How does she see herself, as an Asian actress, in the role as Maggie? She spelled it out in a lengthy quote on the subject.

“That’s a complicated question, as right now race is a very complicated question in our current climate. Which is good. I think that glass needs to be shaken up because people got very complacent in saying that we’re in a post-racial world. In the past couple of years, even before Trump, it’s become very clear that we are not living in a post-racial world. Things may be a lot subtler or a lot under the radar, but these issues have not been taken care of. They’ve just been brushed under the carpet in some ways. First of all, I think that it is a very important thing… I don’t like to say just the first Korean Maggie. I like to say the first Asian Maggie because there is such a juxtaposition in people’s mind of the south… Gone with the Wind. The Help.

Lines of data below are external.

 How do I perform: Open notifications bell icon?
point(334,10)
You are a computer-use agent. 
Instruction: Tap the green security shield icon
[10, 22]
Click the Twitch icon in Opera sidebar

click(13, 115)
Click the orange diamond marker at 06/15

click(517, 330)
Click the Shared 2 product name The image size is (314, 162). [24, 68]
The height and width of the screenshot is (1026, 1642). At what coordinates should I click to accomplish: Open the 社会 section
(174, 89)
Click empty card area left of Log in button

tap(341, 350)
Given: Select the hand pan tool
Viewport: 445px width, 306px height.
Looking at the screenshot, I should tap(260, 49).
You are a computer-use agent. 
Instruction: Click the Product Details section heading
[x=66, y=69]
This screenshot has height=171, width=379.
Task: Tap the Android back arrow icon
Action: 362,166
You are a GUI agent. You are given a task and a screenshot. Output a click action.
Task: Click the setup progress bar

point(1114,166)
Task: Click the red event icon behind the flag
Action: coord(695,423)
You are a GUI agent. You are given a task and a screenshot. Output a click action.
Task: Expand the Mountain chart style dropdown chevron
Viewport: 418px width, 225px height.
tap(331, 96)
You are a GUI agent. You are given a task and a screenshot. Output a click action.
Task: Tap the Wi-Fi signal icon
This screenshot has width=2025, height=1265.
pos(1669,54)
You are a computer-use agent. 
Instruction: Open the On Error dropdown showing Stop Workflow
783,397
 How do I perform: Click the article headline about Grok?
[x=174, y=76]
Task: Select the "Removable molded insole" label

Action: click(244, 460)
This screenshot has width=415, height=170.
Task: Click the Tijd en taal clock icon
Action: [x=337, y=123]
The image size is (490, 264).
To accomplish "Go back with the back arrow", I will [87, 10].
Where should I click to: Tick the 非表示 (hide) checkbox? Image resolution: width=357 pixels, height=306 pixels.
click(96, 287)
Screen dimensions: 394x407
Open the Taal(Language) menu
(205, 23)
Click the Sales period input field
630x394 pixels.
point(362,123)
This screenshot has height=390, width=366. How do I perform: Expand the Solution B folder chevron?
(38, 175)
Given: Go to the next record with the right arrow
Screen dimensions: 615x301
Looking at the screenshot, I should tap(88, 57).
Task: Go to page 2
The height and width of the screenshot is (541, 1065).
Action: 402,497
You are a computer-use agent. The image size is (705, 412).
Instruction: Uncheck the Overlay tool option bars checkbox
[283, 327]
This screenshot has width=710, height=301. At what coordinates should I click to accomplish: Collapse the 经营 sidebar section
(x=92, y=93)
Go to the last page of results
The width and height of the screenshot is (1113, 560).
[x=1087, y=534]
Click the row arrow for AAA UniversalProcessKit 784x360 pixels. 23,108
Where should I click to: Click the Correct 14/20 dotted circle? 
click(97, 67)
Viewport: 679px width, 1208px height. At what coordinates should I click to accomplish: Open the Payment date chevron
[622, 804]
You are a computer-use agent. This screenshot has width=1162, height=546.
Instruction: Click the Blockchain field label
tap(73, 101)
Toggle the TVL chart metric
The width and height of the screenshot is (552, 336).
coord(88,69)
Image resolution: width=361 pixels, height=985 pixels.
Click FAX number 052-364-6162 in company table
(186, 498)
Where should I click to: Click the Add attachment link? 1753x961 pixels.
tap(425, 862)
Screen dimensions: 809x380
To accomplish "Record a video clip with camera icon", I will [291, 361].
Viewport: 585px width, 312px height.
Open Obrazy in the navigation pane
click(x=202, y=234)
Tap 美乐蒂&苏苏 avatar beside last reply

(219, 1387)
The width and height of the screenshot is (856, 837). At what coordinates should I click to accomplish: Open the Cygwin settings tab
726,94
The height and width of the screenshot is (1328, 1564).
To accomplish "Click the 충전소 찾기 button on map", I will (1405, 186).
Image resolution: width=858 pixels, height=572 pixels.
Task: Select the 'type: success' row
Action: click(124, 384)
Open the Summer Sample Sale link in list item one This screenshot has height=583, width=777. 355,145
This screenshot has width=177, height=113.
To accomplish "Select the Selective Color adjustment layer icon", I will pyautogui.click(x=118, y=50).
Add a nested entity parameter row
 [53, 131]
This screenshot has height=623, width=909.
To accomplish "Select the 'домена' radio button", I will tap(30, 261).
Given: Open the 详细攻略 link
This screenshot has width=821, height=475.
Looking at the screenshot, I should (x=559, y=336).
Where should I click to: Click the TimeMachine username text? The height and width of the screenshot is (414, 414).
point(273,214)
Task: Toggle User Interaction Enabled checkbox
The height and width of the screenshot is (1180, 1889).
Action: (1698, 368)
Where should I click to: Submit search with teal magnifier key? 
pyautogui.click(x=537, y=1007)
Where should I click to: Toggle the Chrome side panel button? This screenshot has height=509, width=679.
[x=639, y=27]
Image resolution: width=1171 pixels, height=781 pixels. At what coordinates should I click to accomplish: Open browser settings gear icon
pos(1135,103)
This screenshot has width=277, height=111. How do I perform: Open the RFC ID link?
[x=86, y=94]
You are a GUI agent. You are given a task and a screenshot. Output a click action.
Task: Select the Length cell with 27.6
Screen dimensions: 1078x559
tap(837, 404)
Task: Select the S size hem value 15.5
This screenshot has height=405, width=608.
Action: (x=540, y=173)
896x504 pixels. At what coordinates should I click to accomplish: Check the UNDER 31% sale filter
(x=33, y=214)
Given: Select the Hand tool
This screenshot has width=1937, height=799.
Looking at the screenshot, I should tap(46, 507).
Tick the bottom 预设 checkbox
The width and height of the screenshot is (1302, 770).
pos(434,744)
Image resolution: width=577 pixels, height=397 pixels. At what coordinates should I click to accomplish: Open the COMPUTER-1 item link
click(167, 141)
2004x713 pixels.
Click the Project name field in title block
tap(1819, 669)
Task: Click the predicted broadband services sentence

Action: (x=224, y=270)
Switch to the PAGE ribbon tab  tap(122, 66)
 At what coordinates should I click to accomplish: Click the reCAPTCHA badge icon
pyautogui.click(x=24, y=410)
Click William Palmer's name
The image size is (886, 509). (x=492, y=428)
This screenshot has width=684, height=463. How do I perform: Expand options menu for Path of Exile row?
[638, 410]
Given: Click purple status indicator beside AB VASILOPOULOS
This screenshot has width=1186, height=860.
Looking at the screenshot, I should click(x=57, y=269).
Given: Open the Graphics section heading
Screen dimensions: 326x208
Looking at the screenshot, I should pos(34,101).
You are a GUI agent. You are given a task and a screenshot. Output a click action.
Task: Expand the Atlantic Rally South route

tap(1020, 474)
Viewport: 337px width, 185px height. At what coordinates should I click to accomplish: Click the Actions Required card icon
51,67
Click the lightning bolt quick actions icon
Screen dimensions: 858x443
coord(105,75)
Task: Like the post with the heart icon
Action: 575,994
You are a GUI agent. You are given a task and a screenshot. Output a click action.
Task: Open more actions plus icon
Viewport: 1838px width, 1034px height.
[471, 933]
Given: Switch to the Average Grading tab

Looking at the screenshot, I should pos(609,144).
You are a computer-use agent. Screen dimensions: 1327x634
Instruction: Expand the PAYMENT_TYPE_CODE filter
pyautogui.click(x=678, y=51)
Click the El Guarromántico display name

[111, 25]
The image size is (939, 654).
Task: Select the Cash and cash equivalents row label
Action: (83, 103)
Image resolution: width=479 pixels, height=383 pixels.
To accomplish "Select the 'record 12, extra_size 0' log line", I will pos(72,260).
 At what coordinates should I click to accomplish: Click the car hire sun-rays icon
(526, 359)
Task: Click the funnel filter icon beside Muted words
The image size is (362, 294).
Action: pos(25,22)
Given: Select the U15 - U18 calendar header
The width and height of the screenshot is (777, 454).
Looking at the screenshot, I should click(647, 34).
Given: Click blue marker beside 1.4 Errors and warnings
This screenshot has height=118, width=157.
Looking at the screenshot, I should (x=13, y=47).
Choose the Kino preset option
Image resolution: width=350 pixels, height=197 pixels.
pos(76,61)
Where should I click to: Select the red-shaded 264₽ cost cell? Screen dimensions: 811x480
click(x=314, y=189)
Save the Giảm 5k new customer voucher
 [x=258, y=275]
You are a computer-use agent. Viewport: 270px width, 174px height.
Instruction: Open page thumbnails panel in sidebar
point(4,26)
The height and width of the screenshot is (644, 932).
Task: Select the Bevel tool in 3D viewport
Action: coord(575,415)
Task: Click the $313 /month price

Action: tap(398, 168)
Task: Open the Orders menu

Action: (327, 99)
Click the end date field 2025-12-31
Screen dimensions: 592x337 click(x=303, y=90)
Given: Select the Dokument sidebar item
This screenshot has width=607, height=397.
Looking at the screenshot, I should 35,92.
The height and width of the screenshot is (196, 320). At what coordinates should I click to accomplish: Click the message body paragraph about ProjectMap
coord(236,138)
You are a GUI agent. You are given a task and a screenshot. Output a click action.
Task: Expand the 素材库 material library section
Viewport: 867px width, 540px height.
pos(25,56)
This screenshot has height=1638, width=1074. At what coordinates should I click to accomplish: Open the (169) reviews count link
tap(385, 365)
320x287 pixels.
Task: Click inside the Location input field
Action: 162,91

You know, the deep south and during that time of Jim Crow segregation or the Civil War. People just think of them as completely juxtaposed, like those things can’t live together.”

Whitewashing
Linda Park

She does have a solution that she’d like to see implemented. “The only way you’re going to make a big name is to give them the work to establish that name,” she says. “To give them the work that Rooney Mara gets or that Ryan Gosling and Emma Stone get. The kind of roles to let them have a chance to sink their teeth into roles that will really let them catapult into bankability. Maybe that’s what the Asian American community needs. It needs a Korean American filmmaker like a Barry Jenkins.”